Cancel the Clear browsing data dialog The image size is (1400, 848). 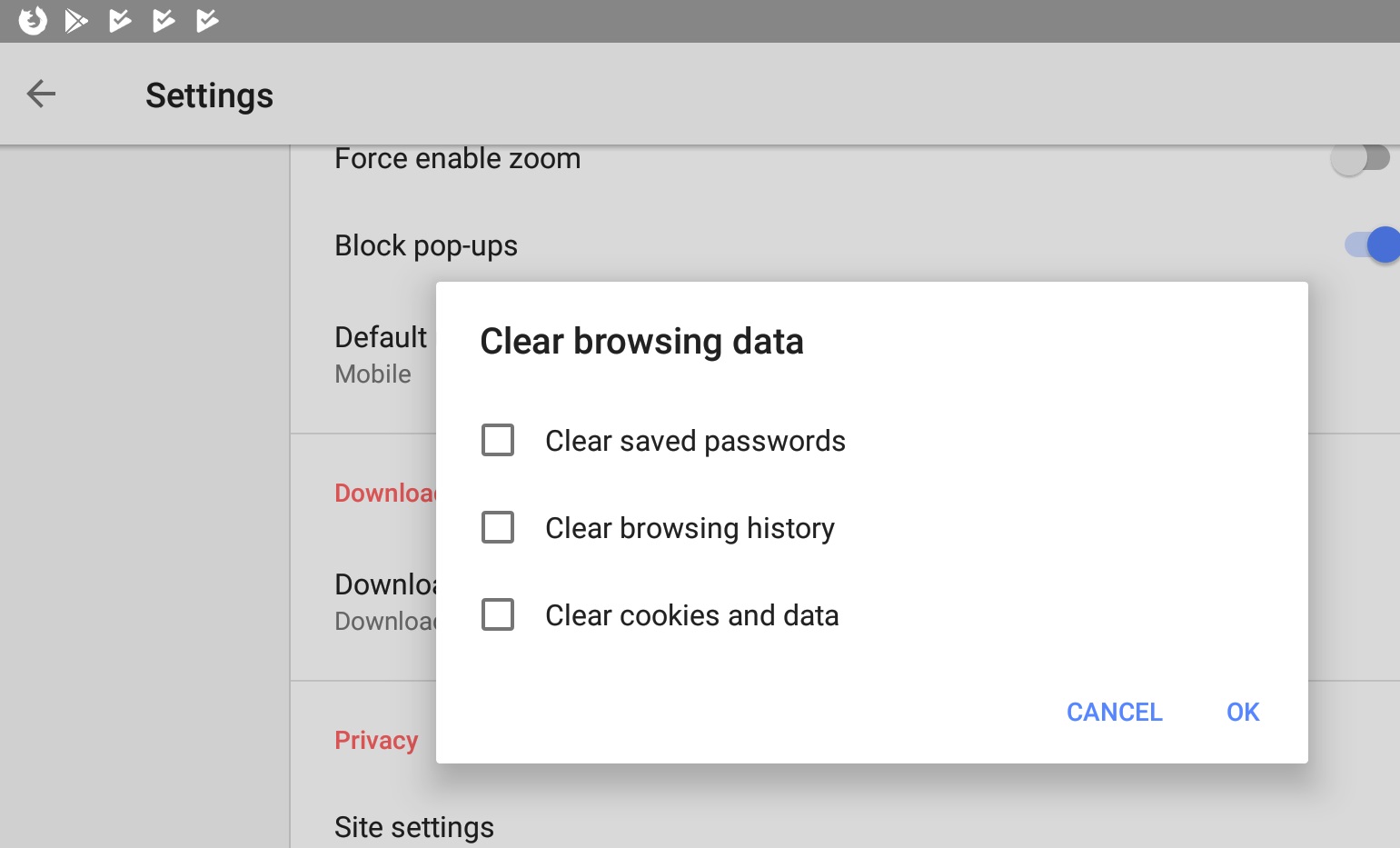(x=1114, y=712)
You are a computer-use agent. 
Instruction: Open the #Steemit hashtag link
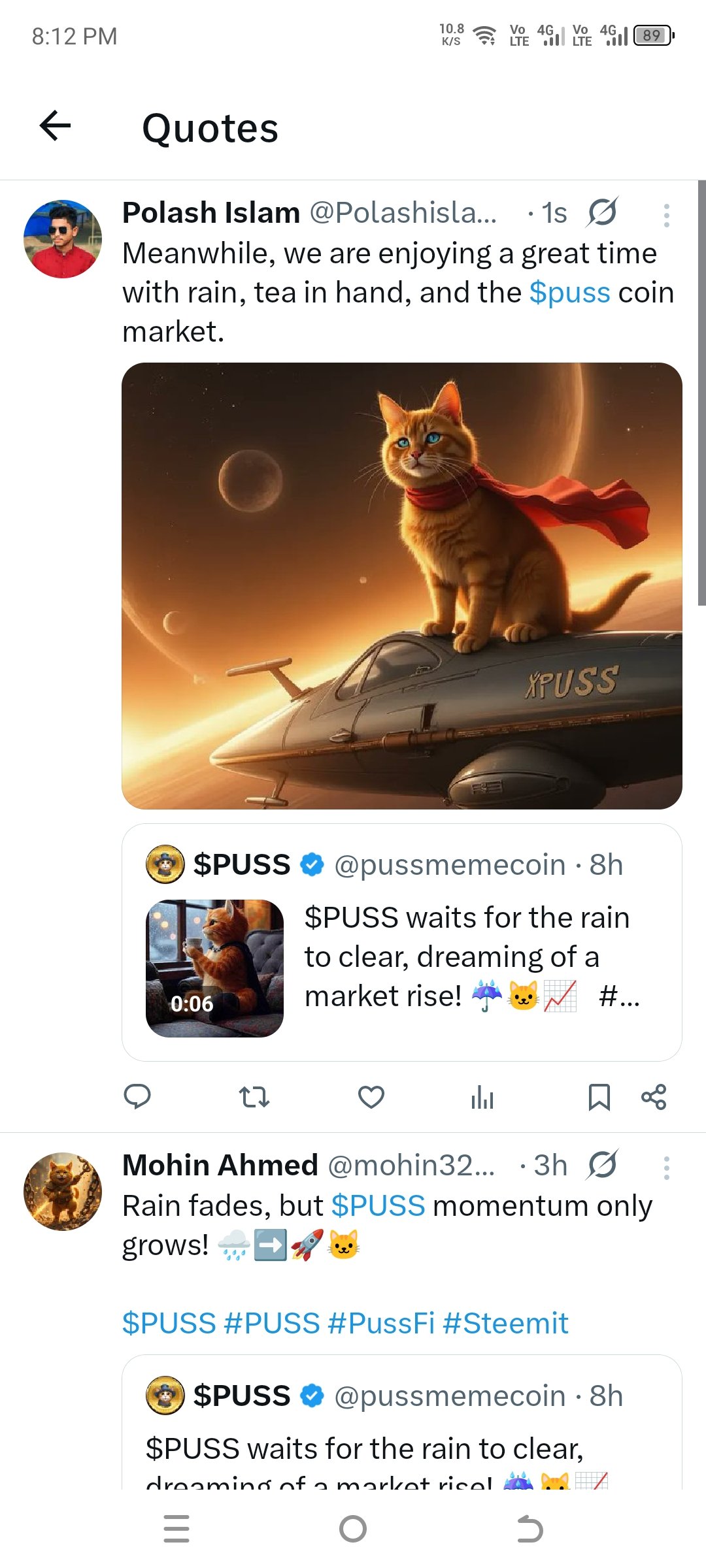(505, 1324)
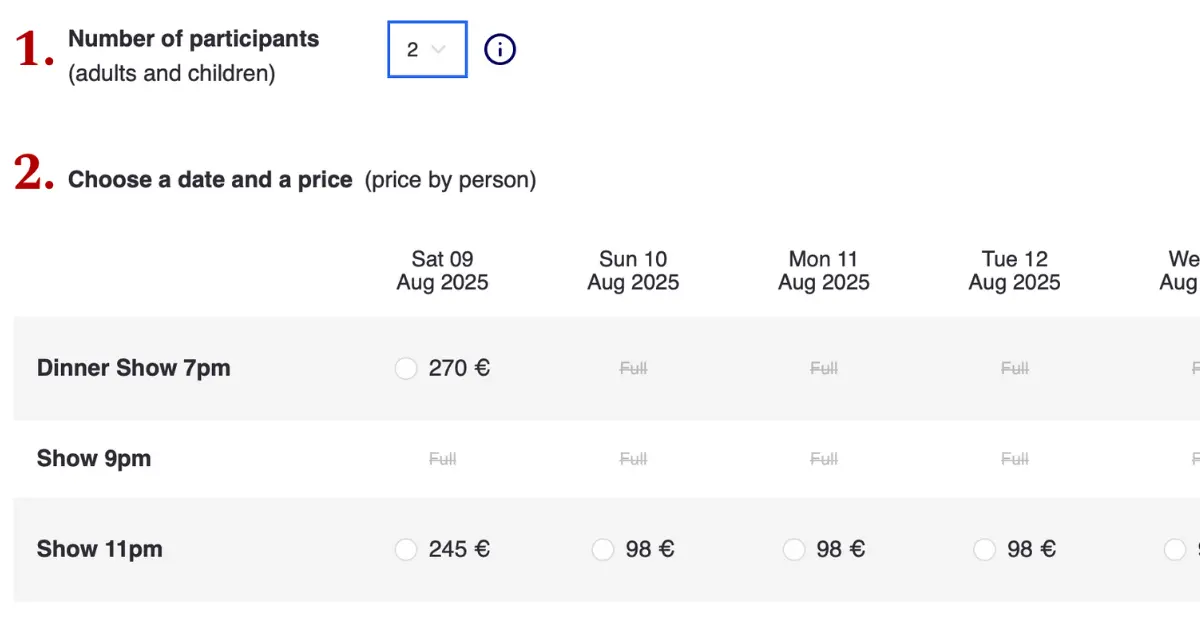Click the Number of participants label text
Viewport: 1200px width, 630px height.
tap(194, 39)
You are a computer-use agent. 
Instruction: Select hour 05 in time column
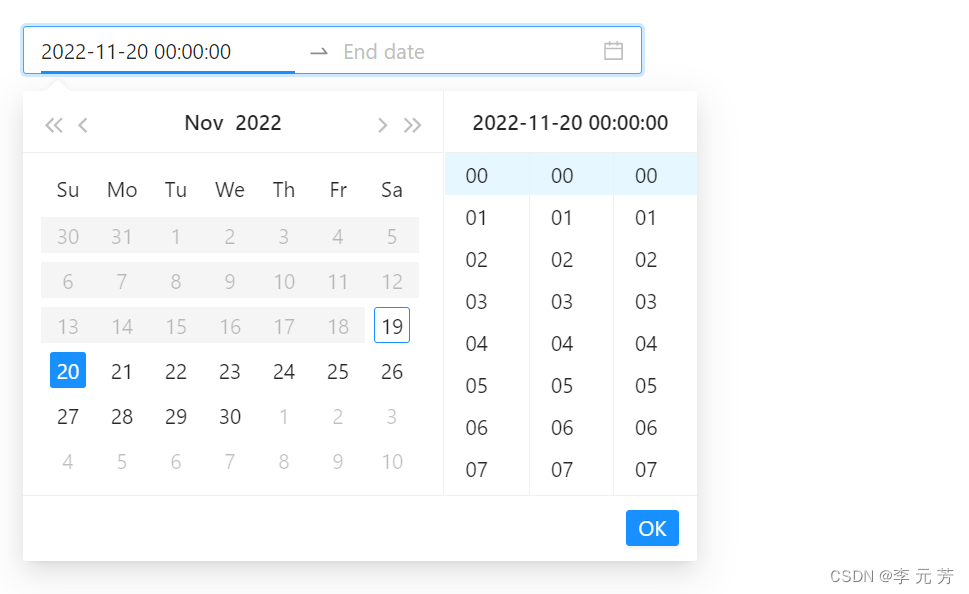[x=477, y=386]
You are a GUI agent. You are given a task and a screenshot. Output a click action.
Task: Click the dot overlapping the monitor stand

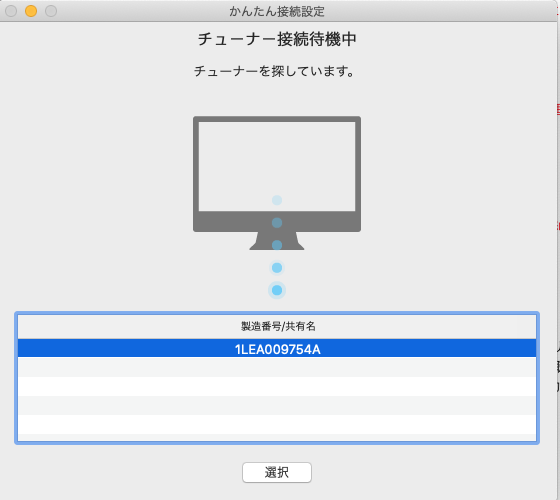(x=277, y=245)
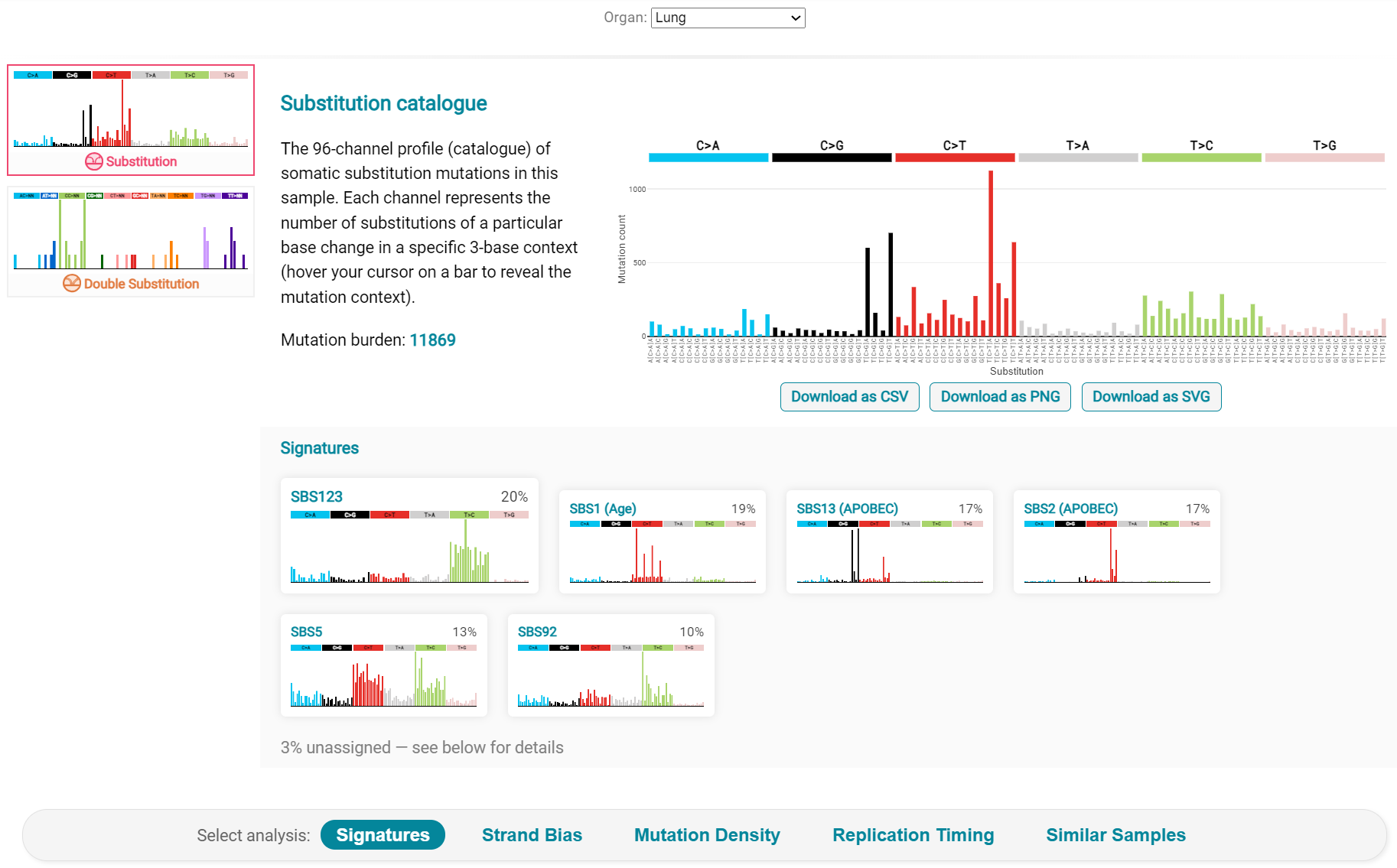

## About this task
Starting with the line that holds "Instruction: Open the #Steemit hashtag link", copy every line exactly through the final line of the material, but skip the pictures.

## Expected output
Instruction: Open the #Steemit hashtag link
(505, 1324)
Click the Number of participants label text
Viewport: 1200px width, 630px height.
tap(194, 39)
You are a computer-use agent. 
Instruction: Select hour 05 in time column
[x=477, y=386]
You are a GUI agent. You are given a task and a screenshot. Output a click action.
Task: Click the dot overlapping the monitor stand

(x=277, y=245)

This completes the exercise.